Which Amplifiers to Avoid
The Best Pedal Platform Amplifiers are generally over 30 watts RMS. Anything under this gives you far less headroom. This is also the case for amplifiers like the Fender Blues Junior, or VOX AC15. I love both of those amplifiers but they have very little headroom for overdrive pedals. Sure, you could get away with them at smaller gigs but they a
Good Fender Amplifiers for Pedal Platforms
There are so many great amplifiers that work well with pedals on the market. If you’re a Fender guy I can suggest the following depending on your needs.
- Fender Super-Reverb
- Fender Deluxe Reverb
- Fender Hot Rod Deluxe/DeVille
- Fender Blues Deluxe
- Fender Vibrolux
- Fender Princeton
- Fender Super-Sonic 22/60/100
While the Fender Princeton is only rated at 15 watts. If you are looking for a good small pedal amplifier it’s a really great choice. I would not suggest it for really loud gigs. For home users and small cafe gigs, it would be a perfect choice.

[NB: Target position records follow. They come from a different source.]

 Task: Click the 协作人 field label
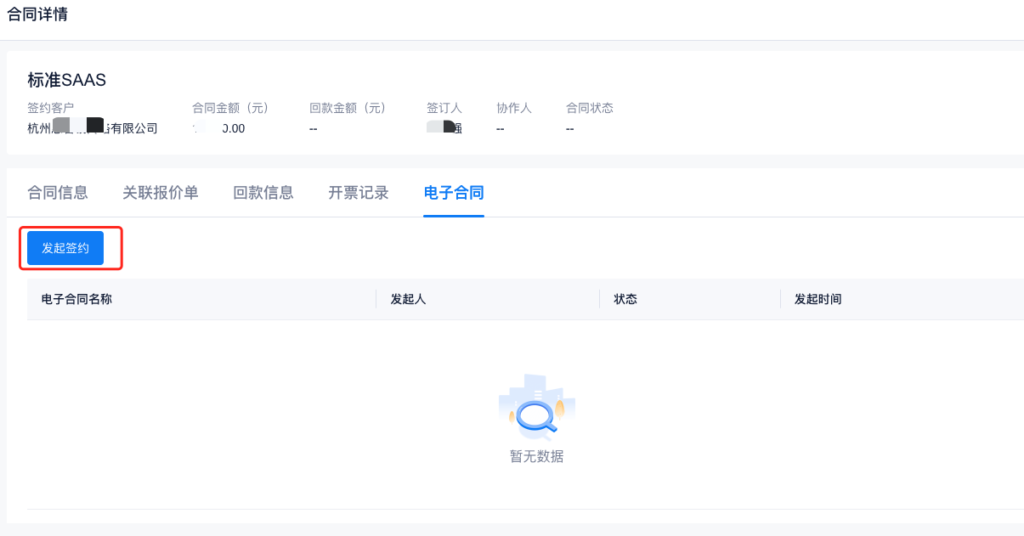click(x=513, y=108)
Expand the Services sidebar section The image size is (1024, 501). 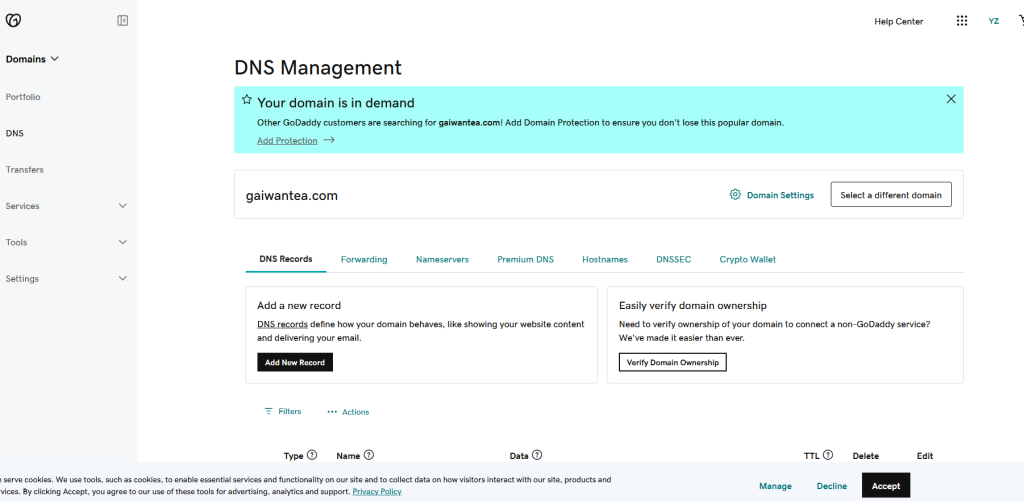(122, 206)
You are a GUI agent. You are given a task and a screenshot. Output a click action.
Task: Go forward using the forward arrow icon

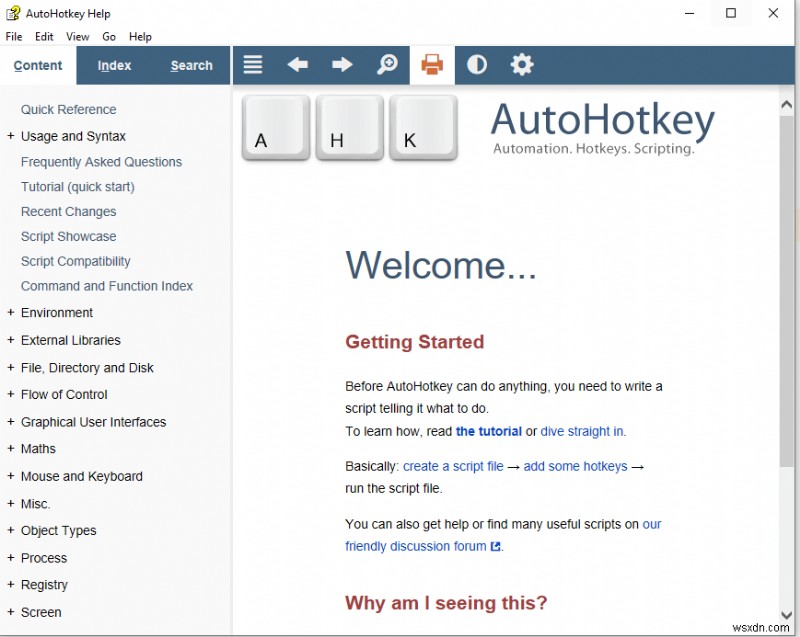342,64
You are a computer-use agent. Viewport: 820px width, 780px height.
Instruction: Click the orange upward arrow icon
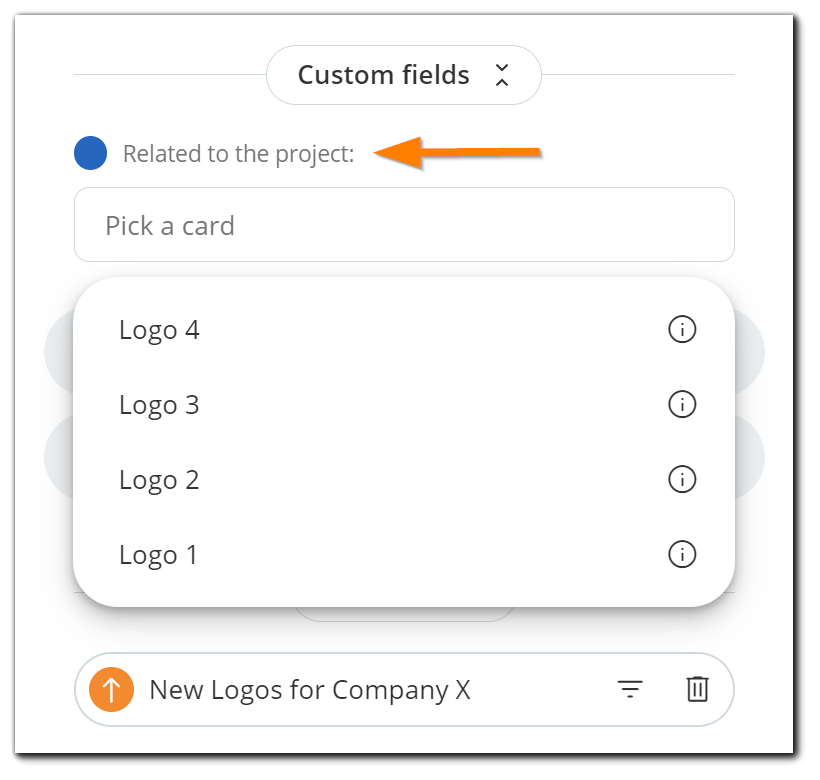coord(112,689)
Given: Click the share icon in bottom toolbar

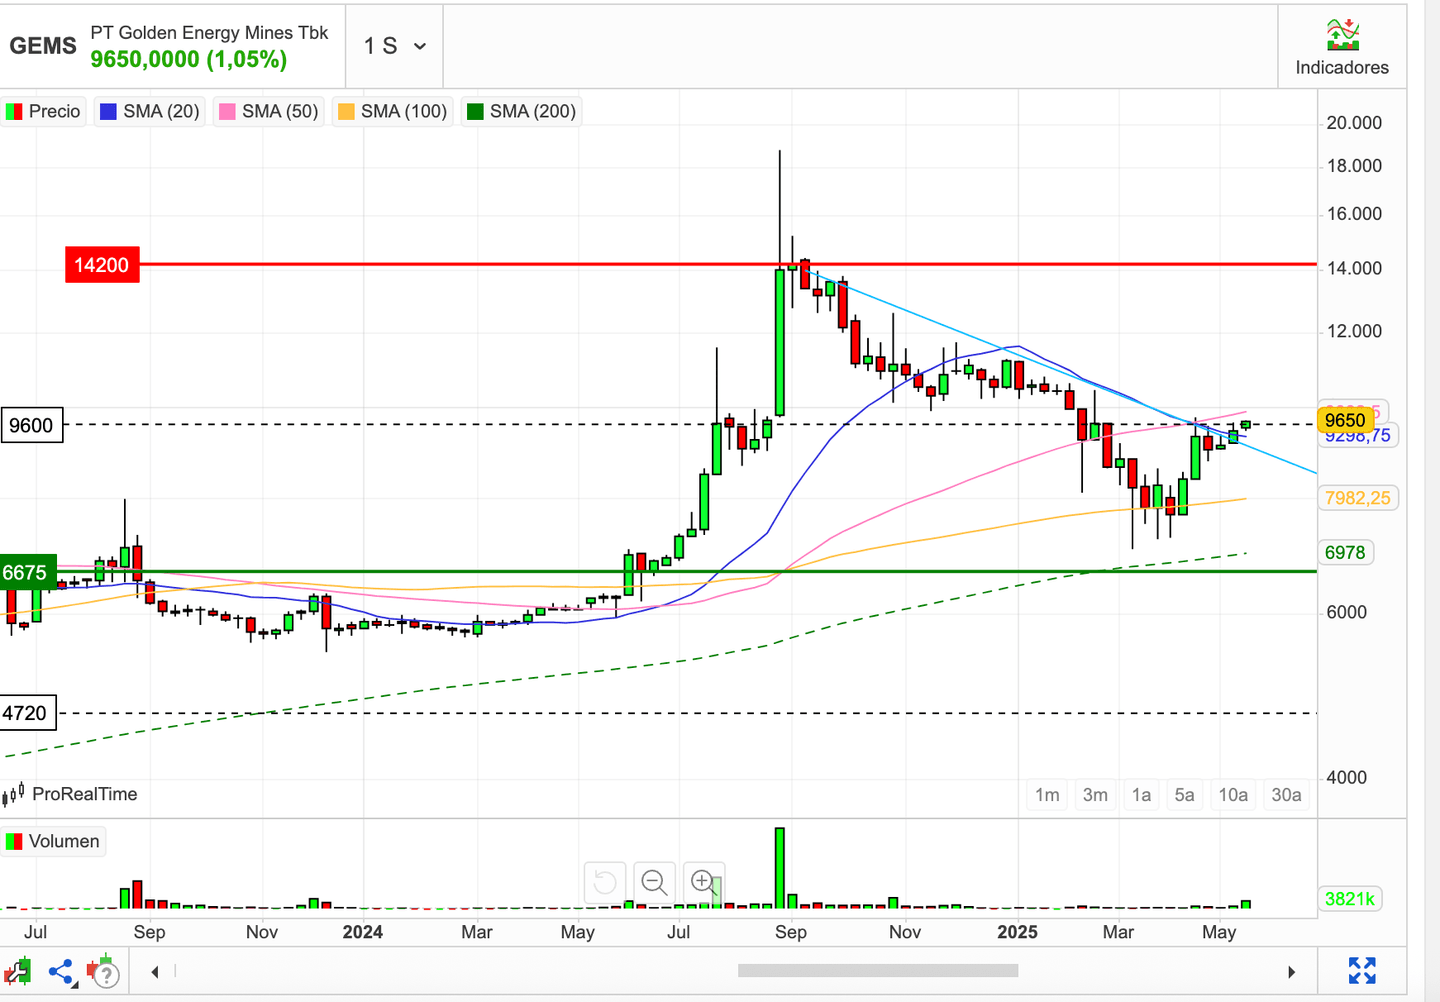Looking at the screenshot, I should (61, 972).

It also has more clean headroom than other 15-watt amplifiers I have tried.
Marshall Pedal Platform Amplifiers
If you’re into the Marshall sound check these amplifiers out.
Other Amplifier Brands to Consider
- Supro Royal Reverb
- Supro Rhythm Master
- Peavey Delta Blues
- Peavey Bandit 112 (Solid State Amplifier)
- Peavey Classic 50 4×10
- Paul Reed Smith Sonzera
- Yorkville Traynor YCV-50
- Two-Rock Crystal 50
- Musicman RD50/130
I hope this article has been helpful. If you have any further suggestions for amplifiers that are great pedal platform amplifiers please let me know in the comments.
My suggestion is usually to buy a 30-40 watt amplifier or louder if you want to use pedals. Higher headroom amplifiers will represent the sound of the pedal a lot more than lower watt amplifiers. Those amplifiers under 30 watts are generally not great for high headroom clean channels.